After sitting untouched since the 1920s, the Cut Out House in San Francisco has been remodelled by American firm Fougeron Architecture, making it a home fit for a modern family.
Over a century old, the three-storey Victorian home occupies a narrow lot of 20 x 8 metres. To make the space feel larger and lighter, the rear facing wall was replaced with an impressive two-storey canted glass façade. The window tilts outward at nine degrees, maximising the floor area. On the third floor, a portion of the glass wall angles outwards in the opposite direction, contributing to the home’s visual interest. The large panes of glass are set in a field-glazed steel frame.
Large sliding doors lead into the back garden, where a deep blue fence is the same colour of the ground floor kitchen’s cabinetry. The matching colours along with the ground floor’s limestone floor effectively blur the line between outside and inside.

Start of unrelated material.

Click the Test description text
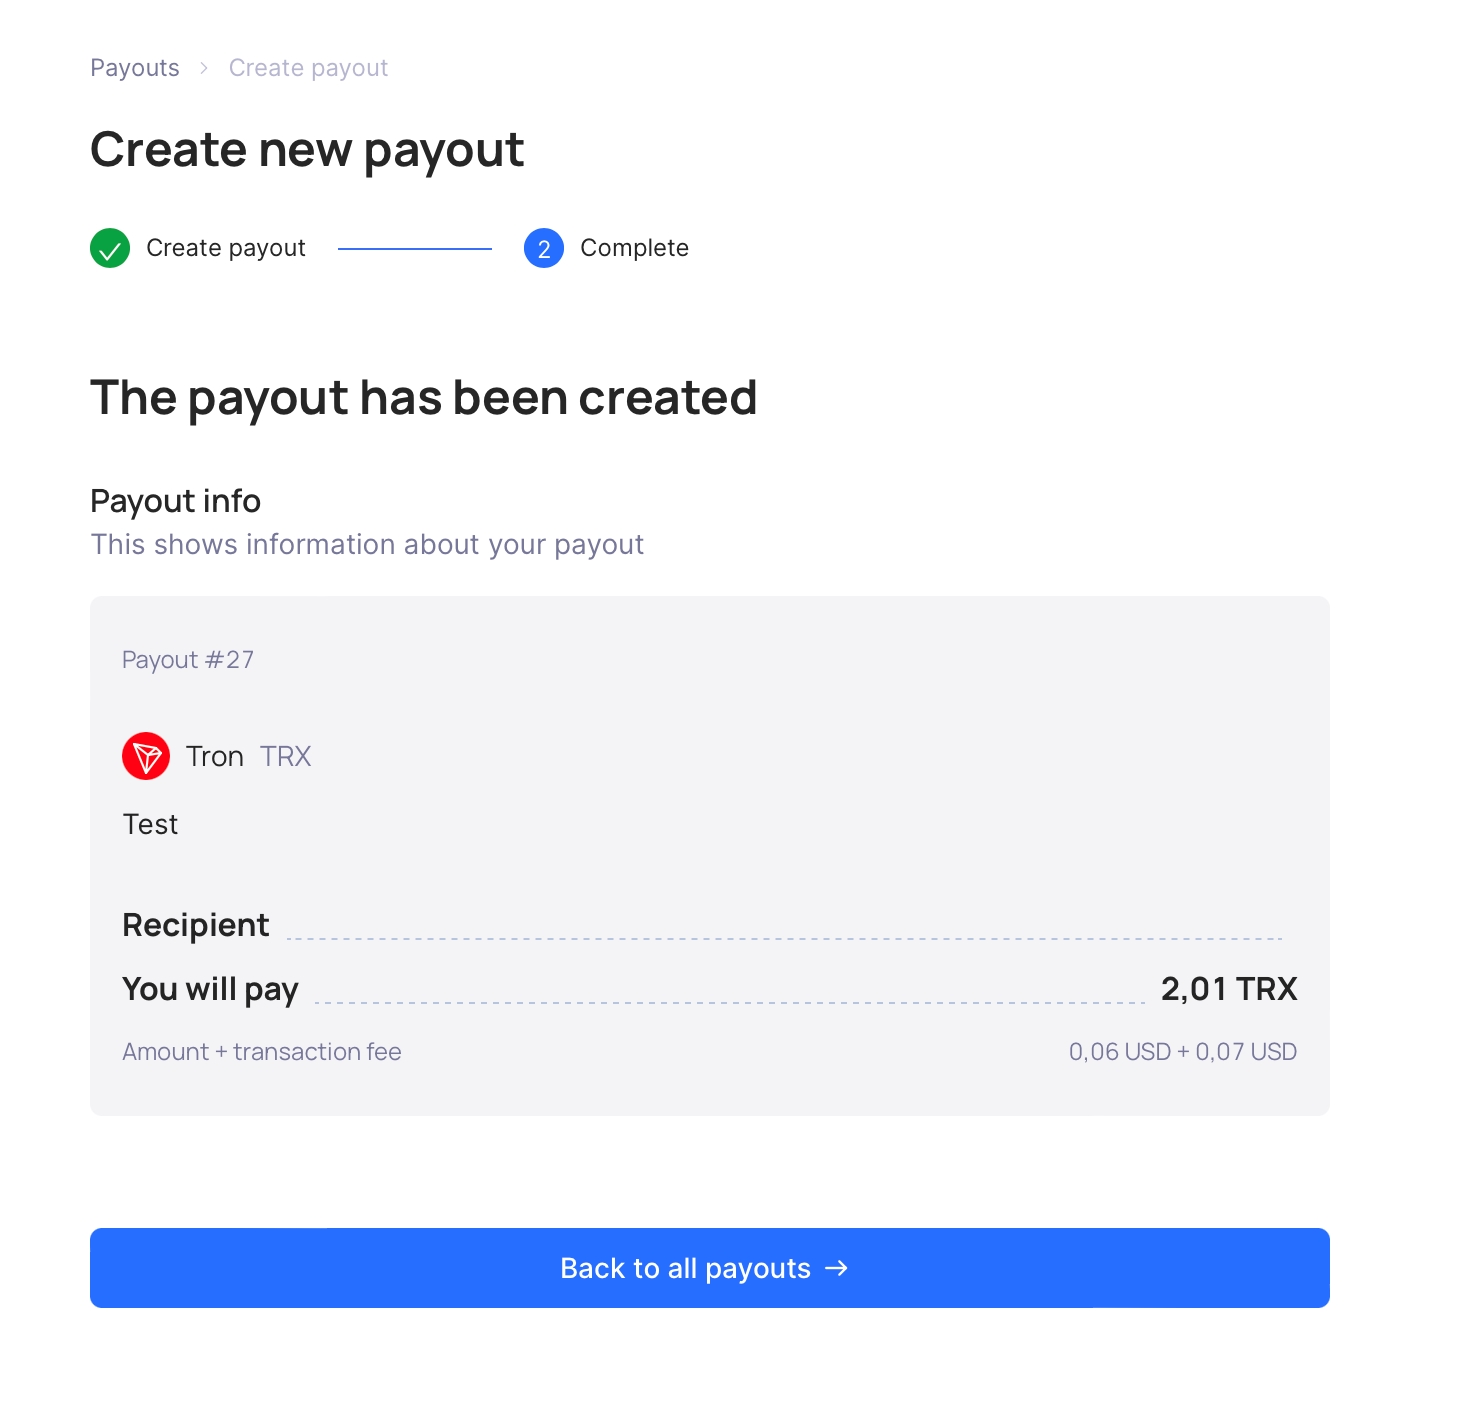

Indoors, the first floor overlooks the ground floor and offers stunning views of the San Francisco Hills in the distance. Fougeron Architecture describes the house’s unusual floorplan: “Each floor is placed between three slots so that the home connects vertically rather than horizontally. Traditional Victorian homes often are poorly lit and are disconnected from floor to floor, but by suspending floors, there is brightness and fluidity throughout. In this exceptionally narrow lot, solar orientation and natural light diffusion were paramount for making sure the home felt warm and open.”